Brief: Reproduce the rows in the stretch from the line containing "800x400 pixels." through the line containing "tap(100, 298)", with both of those lines included and identical to the original.

★ ★ ★ ★

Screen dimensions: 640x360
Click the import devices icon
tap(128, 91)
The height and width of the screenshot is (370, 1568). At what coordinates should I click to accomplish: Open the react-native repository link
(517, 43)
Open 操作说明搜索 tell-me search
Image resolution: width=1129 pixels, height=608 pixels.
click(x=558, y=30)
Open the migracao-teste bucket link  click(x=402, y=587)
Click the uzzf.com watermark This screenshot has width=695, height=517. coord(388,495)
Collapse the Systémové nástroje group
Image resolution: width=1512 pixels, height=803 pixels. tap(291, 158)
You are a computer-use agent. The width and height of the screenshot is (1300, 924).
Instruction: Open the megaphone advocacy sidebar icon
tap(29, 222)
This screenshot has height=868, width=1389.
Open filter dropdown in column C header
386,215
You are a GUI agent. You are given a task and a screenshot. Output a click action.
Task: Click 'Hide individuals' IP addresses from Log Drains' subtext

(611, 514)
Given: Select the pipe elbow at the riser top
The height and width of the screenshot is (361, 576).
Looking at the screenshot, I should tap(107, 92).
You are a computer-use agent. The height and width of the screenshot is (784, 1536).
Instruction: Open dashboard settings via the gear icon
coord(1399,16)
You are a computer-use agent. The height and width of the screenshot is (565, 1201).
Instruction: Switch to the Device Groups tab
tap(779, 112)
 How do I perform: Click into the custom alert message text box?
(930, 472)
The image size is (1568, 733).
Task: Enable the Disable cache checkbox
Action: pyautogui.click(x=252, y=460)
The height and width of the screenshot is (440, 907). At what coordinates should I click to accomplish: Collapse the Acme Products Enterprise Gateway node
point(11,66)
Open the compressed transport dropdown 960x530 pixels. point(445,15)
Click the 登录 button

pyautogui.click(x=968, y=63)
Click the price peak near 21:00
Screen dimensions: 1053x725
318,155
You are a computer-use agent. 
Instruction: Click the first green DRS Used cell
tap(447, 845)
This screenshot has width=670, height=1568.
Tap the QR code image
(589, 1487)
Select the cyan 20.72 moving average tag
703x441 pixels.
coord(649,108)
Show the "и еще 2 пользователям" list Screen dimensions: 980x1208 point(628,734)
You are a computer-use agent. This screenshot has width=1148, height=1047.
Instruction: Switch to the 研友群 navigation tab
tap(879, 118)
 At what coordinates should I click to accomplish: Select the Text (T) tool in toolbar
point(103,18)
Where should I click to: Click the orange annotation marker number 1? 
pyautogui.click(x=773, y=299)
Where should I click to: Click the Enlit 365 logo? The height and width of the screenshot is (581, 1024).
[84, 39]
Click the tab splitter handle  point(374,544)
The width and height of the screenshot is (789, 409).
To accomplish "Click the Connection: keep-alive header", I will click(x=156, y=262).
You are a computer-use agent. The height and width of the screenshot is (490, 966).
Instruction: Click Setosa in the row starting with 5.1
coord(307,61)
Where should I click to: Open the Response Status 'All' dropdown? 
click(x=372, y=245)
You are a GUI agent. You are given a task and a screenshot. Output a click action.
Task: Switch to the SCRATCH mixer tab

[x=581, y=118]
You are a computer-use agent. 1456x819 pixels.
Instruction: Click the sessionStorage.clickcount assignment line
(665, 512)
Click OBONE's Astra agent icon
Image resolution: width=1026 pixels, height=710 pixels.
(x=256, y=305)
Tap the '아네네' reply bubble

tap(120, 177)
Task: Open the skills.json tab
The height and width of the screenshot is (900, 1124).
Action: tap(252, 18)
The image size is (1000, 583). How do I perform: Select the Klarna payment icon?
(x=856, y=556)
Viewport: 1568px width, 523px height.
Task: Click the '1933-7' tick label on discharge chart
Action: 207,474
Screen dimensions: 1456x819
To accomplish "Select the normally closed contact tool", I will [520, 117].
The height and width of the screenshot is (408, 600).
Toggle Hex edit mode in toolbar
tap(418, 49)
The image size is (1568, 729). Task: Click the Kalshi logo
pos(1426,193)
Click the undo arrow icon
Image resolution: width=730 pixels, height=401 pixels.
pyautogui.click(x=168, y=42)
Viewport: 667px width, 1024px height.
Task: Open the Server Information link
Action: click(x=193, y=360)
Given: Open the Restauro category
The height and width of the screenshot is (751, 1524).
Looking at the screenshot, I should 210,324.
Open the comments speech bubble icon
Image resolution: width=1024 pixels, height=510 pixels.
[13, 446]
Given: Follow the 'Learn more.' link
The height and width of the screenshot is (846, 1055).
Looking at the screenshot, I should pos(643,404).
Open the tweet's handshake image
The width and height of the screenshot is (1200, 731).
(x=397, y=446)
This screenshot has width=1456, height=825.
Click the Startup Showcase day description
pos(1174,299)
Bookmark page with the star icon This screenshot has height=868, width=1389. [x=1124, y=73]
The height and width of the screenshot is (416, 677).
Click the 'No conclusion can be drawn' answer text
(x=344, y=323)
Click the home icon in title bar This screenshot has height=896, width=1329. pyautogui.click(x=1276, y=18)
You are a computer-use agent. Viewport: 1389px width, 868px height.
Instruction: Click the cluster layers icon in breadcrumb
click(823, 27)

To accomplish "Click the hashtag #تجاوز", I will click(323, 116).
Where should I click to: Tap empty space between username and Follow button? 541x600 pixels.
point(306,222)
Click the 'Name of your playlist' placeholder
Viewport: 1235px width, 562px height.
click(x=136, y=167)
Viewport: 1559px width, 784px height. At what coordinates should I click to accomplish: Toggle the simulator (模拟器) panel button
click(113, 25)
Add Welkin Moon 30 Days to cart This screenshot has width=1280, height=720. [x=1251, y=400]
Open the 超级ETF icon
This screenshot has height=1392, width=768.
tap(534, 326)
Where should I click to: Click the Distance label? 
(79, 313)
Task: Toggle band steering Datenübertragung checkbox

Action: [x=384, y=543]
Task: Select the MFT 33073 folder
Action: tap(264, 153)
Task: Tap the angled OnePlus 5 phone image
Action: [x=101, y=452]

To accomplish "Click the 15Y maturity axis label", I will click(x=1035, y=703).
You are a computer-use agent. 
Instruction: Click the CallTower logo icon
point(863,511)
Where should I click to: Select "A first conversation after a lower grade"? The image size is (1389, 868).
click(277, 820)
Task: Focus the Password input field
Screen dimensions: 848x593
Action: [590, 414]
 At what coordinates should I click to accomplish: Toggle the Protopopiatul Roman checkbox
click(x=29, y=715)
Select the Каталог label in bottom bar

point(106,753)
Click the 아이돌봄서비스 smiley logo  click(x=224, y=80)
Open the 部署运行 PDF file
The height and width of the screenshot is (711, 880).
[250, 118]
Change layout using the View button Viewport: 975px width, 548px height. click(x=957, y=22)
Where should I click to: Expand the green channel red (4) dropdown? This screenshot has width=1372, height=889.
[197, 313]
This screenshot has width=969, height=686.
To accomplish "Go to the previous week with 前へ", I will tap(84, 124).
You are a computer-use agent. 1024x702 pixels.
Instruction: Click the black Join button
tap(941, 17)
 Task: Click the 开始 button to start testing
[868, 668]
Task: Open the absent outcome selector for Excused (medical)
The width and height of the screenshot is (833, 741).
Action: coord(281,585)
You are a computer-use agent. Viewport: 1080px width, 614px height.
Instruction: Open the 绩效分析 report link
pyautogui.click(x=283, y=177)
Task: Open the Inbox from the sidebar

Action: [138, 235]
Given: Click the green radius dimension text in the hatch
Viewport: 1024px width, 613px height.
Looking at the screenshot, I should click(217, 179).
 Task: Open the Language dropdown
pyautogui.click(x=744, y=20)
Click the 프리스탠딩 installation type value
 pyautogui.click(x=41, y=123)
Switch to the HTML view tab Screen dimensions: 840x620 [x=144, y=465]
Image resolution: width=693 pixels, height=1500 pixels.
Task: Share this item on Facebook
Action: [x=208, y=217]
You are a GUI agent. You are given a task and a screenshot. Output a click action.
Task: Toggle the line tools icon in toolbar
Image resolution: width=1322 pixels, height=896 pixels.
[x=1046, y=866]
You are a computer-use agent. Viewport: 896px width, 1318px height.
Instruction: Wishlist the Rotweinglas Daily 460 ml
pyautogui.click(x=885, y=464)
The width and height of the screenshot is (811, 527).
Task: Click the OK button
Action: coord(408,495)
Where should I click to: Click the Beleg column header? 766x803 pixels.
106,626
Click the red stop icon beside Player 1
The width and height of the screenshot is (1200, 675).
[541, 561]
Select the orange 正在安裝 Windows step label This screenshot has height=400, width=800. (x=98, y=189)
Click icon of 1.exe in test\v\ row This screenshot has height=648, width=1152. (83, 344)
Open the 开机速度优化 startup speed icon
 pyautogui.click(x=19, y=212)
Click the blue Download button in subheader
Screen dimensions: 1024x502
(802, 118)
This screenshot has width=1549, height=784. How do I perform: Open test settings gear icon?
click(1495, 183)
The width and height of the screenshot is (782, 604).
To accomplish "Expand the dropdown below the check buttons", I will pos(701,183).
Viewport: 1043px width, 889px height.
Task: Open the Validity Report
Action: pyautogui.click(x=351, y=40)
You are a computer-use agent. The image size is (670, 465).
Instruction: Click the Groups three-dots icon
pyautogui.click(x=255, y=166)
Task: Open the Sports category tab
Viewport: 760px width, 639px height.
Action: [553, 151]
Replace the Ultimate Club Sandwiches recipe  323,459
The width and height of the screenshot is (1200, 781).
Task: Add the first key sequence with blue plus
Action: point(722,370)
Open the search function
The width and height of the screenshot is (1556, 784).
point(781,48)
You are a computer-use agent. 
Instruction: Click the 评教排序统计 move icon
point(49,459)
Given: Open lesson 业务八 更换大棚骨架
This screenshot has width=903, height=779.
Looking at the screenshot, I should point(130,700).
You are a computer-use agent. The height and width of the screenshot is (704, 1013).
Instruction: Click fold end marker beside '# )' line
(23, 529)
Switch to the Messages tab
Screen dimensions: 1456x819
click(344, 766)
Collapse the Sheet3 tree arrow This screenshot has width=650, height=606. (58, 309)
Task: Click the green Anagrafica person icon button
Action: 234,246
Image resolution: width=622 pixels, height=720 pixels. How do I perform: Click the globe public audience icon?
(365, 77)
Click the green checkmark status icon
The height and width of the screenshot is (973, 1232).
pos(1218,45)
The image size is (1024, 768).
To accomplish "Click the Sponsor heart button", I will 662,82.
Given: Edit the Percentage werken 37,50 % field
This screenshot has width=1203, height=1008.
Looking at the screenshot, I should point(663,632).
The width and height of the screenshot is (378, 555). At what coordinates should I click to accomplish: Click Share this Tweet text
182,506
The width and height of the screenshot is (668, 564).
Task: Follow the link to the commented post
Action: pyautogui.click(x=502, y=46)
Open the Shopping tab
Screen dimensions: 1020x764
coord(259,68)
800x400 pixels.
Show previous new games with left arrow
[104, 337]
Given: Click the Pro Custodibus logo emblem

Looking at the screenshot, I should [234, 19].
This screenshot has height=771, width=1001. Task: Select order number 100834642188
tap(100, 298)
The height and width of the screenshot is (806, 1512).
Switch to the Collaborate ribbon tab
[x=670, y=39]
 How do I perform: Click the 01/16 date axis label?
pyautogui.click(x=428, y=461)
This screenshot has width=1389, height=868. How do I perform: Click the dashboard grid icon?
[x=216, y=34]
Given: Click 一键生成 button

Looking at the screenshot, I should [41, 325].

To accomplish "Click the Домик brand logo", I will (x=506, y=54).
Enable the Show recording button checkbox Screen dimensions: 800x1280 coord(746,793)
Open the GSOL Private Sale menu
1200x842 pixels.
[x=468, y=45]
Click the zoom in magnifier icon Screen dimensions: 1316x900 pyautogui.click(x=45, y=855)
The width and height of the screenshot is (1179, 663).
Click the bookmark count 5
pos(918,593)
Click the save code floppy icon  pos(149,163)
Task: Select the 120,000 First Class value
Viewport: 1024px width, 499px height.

★ ★ ★ ★

Written solution:
800x400 pixels.
Show previous new games with left arrow
[104, 337]
Given: Click the Pro Custodibus logo emblem

Looking at the screenshot, I should [234, 19].
This screenshot has height=771, width=1001. Task: Select order number 100834642188
tap(100, 298)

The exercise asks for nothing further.